We all have those nights, staying up too late, rising too early, or catching up on hours of lost sleep over the weekend. But a recent study says the number of hours you spend sleeping could have more serious consequences than simply waking up groggy. In fact, both short and long sleep durations have now been linked to a greater risk of dying earlier. For something that feels so ordinary, sleep might just be one of life’s most powerful medicines.
There was a time when staying up late was almost heroic, burning the midnight oil, finishing that project, rocking a baby to sleep. And on the other side, sleeping in was seen as luxury or laziness, depending on who you asked. But now, researchers have pulled together findings from 79 cohort studies across decades and countries, and the results are sobering.

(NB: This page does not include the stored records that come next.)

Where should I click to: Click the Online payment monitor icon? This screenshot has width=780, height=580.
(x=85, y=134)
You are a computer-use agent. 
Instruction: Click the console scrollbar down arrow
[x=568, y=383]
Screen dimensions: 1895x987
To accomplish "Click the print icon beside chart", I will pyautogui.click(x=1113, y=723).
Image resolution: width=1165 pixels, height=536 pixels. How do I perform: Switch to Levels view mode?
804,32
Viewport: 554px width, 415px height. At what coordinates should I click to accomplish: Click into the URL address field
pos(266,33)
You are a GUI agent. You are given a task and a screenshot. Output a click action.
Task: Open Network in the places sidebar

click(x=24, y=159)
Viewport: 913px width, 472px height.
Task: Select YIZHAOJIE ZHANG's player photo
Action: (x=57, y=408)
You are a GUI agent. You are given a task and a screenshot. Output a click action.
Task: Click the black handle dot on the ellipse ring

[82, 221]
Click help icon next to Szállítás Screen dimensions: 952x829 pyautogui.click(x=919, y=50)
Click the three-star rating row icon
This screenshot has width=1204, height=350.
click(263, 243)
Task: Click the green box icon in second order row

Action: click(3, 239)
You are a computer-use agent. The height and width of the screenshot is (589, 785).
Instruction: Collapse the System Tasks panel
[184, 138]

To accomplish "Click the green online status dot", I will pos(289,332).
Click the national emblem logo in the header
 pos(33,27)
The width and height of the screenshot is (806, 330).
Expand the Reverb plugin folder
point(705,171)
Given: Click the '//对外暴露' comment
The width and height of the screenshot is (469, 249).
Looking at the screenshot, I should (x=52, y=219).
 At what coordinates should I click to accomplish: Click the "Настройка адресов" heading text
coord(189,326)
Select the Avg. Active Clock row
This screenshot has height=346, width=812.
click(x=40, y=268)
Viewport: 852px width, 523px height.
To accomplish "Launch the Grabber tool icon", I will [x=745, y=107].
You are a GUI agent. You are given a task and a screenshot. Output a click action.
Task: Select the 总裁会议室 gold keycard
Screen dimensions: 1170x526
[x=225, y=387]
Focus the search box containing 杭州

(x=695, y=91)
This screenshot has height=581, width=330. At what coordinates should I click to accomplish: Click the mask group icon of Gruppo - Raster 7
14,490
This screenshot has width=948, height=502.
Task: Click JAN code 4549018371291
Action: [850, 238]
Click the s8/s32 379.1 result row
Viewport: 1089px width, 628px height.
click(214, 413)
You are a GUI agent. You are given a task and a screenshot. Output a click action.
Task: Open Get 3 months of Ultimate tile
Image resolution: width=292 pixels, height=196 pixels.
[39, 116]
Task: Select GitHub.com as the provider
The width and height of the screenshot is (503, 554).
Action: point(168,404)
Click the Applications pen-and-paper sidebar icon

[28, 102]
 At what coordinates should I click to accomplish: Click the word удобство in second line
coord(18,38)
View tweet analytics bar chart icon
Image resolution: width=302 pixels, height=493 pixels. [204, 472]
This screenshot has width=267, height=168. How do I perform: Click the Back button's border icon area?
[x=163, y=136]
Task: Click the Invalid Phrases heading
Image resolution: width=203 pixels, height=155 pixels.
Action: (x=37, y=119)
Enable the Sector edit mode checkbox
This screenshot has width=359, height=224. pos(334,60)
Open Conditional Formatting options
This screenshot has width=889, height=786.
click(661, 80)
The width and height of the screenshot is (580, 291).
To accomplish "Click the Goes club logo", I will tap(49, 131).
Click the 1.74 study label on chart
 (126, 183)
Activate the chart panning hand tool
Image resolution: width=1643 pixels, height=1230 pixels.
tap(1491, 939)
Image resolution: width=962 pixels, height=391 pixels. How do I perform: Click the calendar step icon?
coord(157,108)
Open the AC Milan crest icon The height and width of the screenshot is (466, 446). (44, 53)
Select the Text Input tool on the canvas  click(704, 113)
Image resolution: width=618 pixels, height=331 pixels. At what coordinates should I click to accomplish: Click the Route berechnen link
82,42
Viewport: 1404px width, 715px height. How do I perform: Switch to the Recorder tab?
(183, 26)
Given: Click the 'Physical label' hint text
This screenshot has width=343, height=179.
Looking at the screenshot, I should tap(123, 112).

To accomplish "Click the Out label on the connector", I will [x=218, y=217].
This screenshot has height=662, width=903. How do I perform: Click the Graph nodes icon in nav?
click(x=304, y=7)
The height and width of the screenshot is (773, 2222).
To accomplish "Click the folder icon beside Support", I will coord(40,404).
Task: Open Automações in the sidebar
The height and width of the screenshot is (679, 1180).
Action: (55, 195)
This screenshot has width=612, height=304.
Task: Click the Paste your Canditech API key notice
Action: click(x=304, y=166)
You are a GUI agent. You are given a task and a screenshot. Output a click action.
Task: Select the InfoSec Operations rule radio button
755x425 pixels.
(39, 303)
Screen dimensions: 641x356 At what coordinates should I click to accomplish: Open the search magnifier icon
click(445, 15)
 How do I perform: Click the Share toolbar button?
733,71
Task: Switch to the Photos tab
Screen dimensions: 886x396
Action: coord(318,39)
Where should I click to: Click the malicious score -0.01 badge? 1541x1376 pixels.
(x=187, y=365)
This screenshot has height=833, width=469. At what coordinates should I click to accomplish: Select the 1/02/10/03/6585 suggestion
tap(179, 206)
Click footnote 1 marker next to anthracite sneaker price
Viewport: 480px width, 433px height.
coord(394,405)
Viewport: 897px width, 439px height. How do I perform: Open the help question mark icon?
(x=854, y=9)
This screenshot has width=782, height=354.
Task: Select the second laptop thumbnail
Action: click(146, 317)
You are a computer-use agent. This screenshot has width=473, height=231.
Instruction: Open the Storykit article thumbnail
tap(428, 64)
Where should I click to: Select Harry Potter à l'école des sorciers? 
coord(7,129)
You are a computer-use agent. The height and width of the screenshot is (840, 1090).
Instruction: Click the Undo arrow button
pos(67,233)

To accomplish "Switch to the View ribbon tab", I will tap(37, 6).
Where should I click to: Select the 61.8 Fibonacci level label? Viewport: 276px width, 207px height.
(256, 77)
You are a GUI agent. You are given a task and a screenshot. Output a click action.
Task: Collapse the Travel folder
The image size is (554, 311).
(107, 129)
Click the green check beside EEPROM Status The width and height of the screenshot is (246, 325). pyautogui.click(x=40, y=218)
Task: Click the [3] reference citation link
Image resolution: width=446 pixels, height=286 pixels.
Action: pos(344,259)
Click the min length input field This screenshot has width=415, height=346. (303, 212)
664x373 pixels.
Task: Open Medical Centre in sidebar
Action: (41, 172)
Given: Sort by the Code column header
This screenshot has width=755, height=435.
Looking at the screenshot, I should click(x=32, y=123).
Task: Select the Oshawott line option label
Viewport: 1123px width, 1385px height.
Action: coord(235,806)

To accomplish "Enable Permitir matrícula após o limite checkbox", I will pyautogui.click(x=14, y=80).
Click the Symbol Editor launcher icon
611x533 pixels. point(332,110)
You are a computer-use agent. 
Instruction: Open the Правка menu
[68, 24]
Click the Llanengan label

According to a review published in PubMed, adults who regularly slept less than seven hours a night were found to have a 14% higher risk of death compared to those who slept the recommended seven to eight hours. And for those who slept for nine hours or more each night, the risk jumped to 34%. Interestingly, it was observed that women were more affected by longer sleep than men.
Considering that your rest time impacts the various functions of the body, the Sleep Foundation suggests that sleep does more than rest the body, it supports memory, mood, metabolism, and heart health. Cutting back on sleep can upset blood sugar, weaken immunity, and strain the heart. On the other hand, excessive sleep has been linked to inflammation and even early cognitive decline. While each body has its own pattern, most healthy adults need between 7 and 9 hours a night, and more importantly, regularity. Dwindling between too little and too much sleep, especially over time, may send confusing signals to the body.
Here are 5 timeless tips for better sleep:
Rise and shine, consistently: Stick to the same wake-up and sleep time, even on holidays. Your body loves rhythm.
Put away the late-night gadgets: Back in the day, it was the TV. Now it’s phones. Both need to go. Unplug an hour before bed for restful sleep.
Eat early, sleep well: Heavy dinners and late cups of coffee can keep your body alert when it should be winding down.
Let the sun in: Morning walks or just sitting near a sunny window can reset your inner clock.
Mind the afternoon nap: A short snooze is fine, but too long and you’ll be staring at the ceiling at night.
Disclaimer: This article, including health and fitness advice, only provides generic information. Don’t treat it as a substitute for qualified medical opinion. Always consult a specialist for a specific health diagnosis.